= SUPPLIED ENTRIES =

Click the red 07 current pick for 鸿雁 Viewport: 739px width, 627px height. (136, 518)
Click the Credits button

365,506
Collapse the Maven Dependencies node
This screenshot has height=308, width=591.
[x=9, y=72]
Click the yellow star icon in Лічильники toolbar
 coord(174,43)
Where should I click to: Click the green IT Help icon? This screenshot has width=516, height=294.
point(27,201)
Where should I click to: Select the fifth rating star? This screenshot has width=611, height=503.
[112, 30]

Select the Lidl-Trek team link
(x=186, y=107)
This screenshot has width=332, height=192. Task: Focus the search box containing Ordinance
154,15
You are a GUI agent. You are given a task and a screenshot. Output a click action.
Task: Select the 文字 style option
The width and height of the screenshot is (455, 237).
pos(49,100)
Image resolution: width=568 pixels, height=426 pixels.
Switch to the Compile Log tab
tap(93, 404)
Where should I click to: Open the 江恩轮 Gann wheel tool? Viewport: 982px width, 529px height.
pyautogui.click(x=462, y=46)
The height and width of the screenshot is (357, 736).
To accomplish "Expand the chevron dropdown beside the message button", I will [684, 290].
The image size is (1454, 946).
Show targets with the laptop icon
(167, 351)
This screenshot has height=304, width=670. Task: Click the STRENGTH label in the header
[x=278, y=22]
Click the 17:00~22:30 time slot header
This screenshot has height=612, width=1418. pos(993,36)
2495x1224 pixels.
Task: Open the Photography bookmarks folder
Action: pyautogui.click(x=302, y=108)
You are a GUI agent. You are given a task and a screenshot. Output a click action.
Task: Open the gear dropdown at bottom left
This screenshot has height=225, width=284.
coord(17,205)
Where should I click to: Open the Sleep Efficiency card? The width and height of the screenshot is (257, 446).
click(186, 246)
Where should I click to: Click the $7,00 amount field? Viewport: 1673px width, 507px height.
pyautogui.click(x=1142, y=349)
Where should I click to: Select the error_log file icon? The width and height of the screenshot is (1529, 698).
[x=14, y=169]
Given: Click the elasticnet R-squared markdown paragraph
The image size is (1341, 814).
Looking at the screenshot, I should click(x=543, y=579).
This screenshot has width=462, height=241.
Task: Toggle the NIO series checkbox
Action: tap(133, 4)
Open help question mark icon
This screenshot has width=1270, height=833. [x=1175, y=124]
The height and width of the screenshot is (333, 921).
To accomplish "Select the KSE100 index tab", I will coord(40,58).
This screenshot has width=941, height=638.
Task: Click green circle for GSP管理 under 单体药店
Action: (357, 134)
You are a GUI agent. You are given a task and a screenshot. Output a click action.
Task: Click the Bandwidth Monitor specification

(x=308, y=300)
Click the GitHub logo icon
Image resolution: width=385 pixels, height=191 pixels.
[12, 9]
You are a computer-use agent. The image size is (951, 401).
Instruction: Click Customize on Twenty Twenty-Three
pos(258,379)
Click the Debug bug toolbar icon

= THE PROBLEM =
Count the lines in the records above that contain the word "green". Reply with the number alone.

= RESULT OF THIS TASK =
2